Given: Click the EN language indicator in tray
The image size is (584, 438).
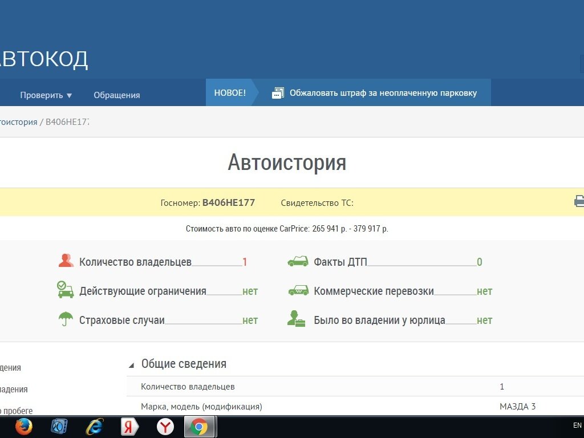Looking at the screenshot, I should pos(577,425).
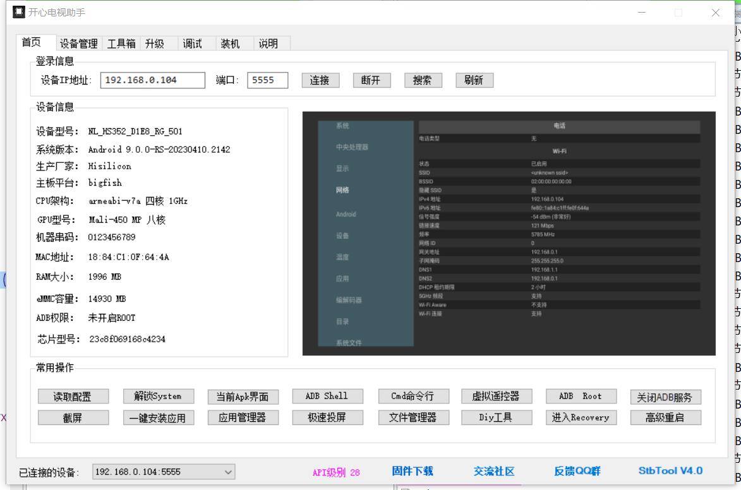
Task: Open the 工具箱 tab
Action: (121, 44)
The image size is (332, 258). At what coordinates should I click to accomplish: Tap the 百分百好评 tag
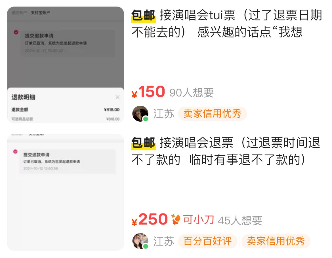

- [Written request]
Recast all of the data above as a Markdown table with two columns, Row and Line: number each nonblank line in Row and put its text in Line. Leave the pictures out.

- [Solved exercise]
| Row | Line |
|---|---|
| 1 | Given: Click the EN language indicator in tray |
| 2 | The image size is (584, 438). |
| 3 | Looking at the screenshot, I should pos(577,425). |
| 4 | Task: Open the 工具箱 tab |
| 5 | Action: (121, 44) |
| 6 | The image size is (332, 258). At what coordinates should I click to accomplish: Tap the 百分百好评 tag |